Michelle Obama speaks openly about her past infertility problems. In her new book Becoming, and in a clip for an upcoming ABC special released on Good Morning America today, the former First Lady discussed a abortion . and In Vitro Fertilization (IVF) before she fathered her daughters.
Although dedicated to childbearing, Obama writes in her new memoir that she and her husband, former President Barack Obama, have had trouble getting pregnant. And when Obama got pregnant over two decades ago, she had a miscarriage.
"I felt lost and alone and I felt that I failed because I did not know how common miscarriages were," says Obama Robin Roberts, spokesman for ABC News in the 1965 clip.
How many people did not know how common their experiences of miscarriages were, "because we do not talk about them," says Obama. "We are in our own pain thinking we are somehow broken."
But she was able to conceive and give birth to the couple's two daughters, Malia (20) and Sasha (17), through IVF. "The biological clock is real because egg production is limited," she says in the clip. "And I realized that at 34 and 35 we had to do IVF."
She announced that she and Barack had entered into a marriage counseling session that helped her to realize how she could better take care of herself and become happier and asked for help when she needed it. "I know too many young couples who struggle and think something is wrong," she says. "And I want you to know that Michelle and Barack Obama, who have a phenomenal marriage and love each other, are working on our marriage and receiving help when we need it at our wedding."
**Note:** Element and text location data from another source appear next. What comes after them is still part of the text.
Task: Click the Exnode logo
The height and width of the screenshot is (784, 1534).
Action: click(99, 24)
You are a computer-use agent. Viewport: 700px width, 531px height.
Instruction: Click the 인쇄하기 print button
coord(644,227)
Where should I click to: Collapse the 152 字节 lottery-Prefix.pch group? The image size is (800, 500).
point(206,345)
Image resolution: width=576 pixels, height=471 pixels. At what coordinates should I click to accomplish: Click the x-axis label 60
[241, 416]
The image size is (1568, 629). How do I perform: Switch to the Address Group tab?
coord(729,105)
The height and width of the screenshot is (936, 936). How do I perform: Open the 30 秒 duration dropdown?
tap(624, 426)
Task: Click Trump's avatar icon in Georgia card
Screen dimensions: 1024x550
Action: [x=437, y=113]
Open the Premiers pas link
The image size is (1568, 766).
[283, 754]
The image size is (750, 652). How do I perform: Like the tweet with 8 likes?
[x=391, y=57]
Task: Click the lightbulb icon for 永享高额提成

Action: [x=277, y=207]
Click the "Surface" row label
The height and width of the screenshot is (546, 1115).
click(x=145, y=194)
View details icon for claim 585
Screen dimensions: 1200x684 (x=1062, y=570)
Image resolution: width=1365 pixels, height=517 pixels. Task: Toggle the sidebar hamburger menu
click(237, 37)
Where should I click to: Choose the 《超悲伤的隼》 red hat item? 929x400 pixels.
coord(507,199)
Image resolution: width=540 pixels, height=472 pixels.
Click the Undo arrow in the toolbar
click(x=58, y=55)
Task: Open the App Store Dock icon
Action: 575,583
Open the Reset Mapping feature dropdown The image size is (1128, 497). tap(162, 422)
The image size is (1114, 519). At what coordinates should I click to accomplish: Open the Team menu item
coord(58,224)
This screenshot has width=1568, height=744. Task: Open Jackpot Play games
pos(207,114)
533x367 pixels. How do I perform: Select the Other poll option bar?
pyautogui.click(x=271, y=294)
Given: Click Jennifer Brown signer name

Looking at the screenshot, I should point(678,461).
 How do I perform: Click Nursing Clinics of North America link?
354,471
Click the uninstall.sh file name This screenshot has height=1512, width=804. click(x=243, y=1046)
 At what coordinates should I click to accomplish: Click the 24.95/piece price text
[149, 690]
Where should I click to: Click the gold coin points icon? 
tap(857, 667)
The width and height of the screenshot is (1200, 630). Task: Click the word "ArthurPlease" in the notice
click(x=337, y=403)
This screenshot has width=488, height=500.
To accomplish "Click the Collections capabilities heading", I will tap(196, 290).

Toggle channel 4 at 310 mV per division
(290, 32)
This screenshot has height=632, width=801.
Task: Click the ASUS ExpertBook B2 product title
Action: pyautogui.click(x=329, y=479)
The silence about miscarriages only adds It is therefore so important for the stigma that Obama speaks publicly about his experiences.
As SELF already wrote miscarriages – and fertility problems in general – are far more common than most people realize. It is estimated that between 10 and 25 percent of all pregnancies end in miscarriage. And depending on the underlying cause of the miscarriage, it's not uncommon for people to eventually need some kind of reproductive help.
But one miscarriage does not make you more likely to have another And even if you've gone through IVF at the end, is no guarantee that you'll never have children without it.
The most important thing, however, is to demystify these processes, the people who go by. They do not feel that something is wrong, or that they are alone. "The truth about our body and how it works and how it does not work," says Obama, is "the worst thing we do to ourselves as women."